Voy abriendo mis ojos y una extraña risa calmada me va despertando, aunque afuera de la carpa todavía llueve y el aroma del río Bogotá, rebotado como está, nos obliga a arroparnos y olvidar que es miércoles. Ahora que estoy bien despierta recuerdo con mucha risa por qué estoy acostada todavía, por qué mi camisa de pijama está muy mojada y secándose a mi lado, y qué fue lo último que soñé: era algo agradable, creo que estaba en un estadio de fútbol y había poca gente en las gradas.
Ahora mi hermana me grita que me levante, el desayuno ya está servido. Tomo mi cobija y me cubro, no por el frío pues estamos en clima templado, mi camisa sigue mojada. Salgo de la carpa con mis chanclas, mojadas, llenas de barro y hojitas secas, paso con cuidado por encima de algunas guayabas podridas y otras tumbadas por la lluvia de anoche, aunque pensándolo bien es muy mala idea acampar debajo de un árbol en época de tormentas y fuertes lluvias: podría caernos un rayo encima. Corro para no mojarme mucho, paso con un salto sobre un pequeño arrollo que marca la mitad del patio de la casa de mi tía y me apresuro porque siempre pienso que una rata muy grande sale después que paso la quebradita y me persigue hasta que llego a las escaleras. Desde la puerta verde pálida enferma me asomo a las montañas y sólo veo niebla, entre ella las siluetas de los árboles que tanto quiero.

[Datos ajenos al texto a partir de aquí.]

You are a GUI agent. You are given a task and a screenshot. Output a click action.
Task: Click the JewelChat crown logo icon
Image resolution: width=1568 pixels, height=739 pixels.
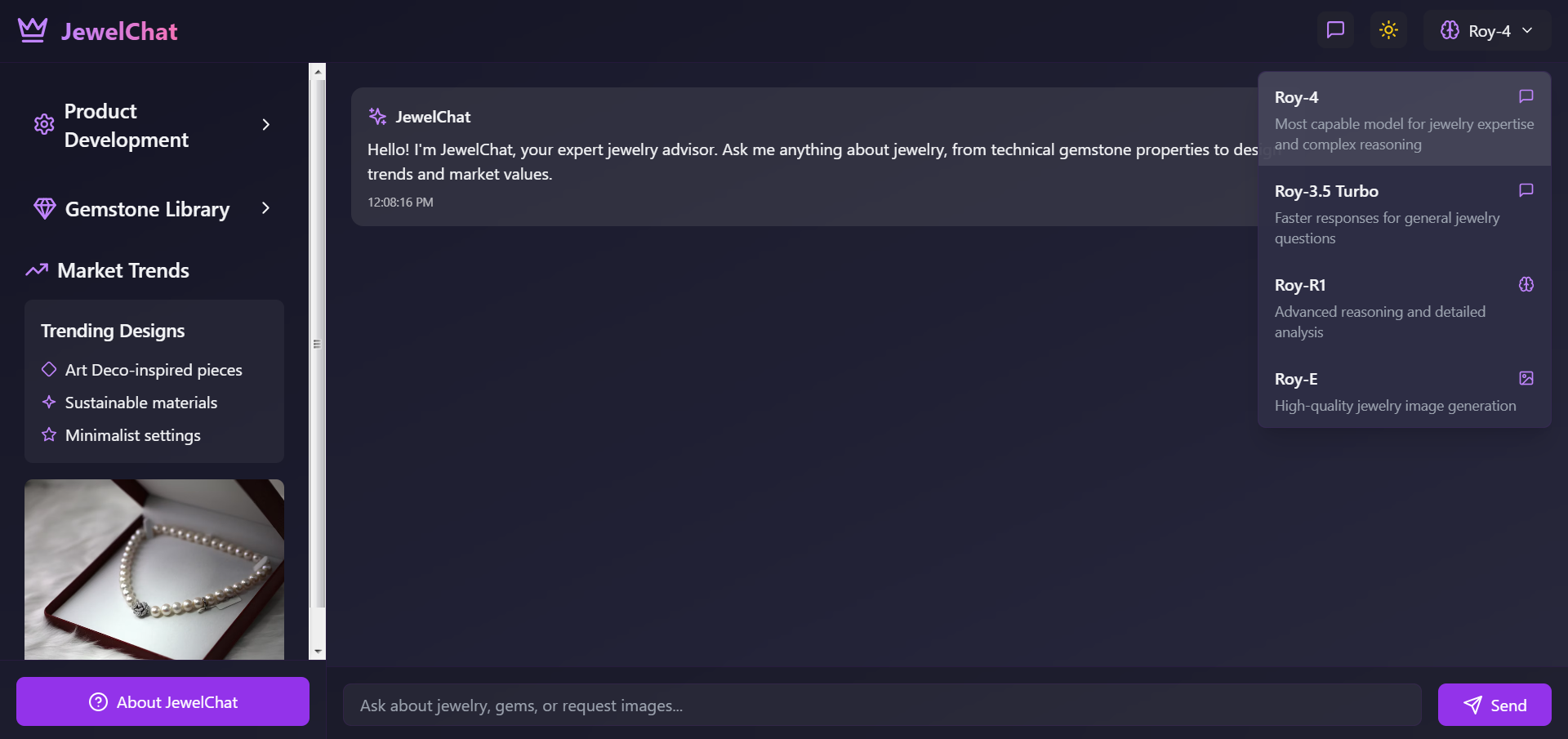pyautogui.click(x=33, y=30)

Dejo las chanclas en la puerta a que escurran el barro que recogí y al sacudir la cobija salpico a mi hermana. Ya no me sorprende ver a mi hermana molesta, pero después de un rato y otro y otro más, se vuelve molesto así que también me molesta que me regañe por todo y la trato mal. De inmediato me siento mal y me disculpo, la rata esa a lo menos me hizo desayuno. Todavía tengo sueño, pienso en voz alta, y al momento mi hermana con ojos brillantes saca un pedazo de la envoltura plástica de algún electrodoméstico, plana y rígida, y me explica que en uno de sus sueños se le reveló la manera de abrir la pieza de la que no teníamos llave.
Con medio pan en la boca, el huevo a medio comer sobre el plato y la cuchara dentro de la taza de chocolate entré a la pieza de mi tía. Debí ponerme zapatos, estaba muy sucio allí dentro. La cama contaba con un toldillo, aunque no podía diferenciarlo de la gigantesca telaraña que cubría el crucifijo en la pared, el televisor y una parte del armario. Había varios libros apilados a un lado de la cama, algunos ya los había leído y otros tan sólo ojeado cuando mi tía estaba presente, y entre ellos, periódicos viejos. Todo olía a moho, y se veía una desagradable capa de mugre, no era polvo, era mugre pegado y concentrado. Era tan interesante estar allí dentro, había muchos objetos que sabía le pertenecían a mi tía pero no conocía ni su historia, el por qué conservaba aún muñecos viejos y dañados pero organizados en su sitio, ni su necesidad o relevancia en su vida. Era una historia muda esa pieza, tan muda que me cansé de tratar de adivinar un pasado mugroso sin la agradable voz de mi tía, con quien hasta el basurero más lleno de chulos parece un basurero con menos basura y más palomas. Porque mi tía hace de ese mugrero su casa, y se ha acostumbrado a él, a la vez que se nos ha hecho familiar ese gusto por el desorden o simple descuido despreocupado.
De la mesa de noche mi hermana sacó un cuaderno forrado, en la carátula un búho explicaba la lección de matemáticas en el tablero y una osita dormía plácidamente en su pupitre, sus zzz que auguran sueño caían y descansaban sobre el suelo: esa imagen me hacía tan feliz y me sentía representada en esa osa. Dentro había un diario, del último año de clases que mi tía enseñó. Allí tomé el cuaderno, me acabé el desayuno afuera y comencé a leer el cuaderno. Tenía muy linda letra y, a su vez, el sol despuntaba por encima de las nubes.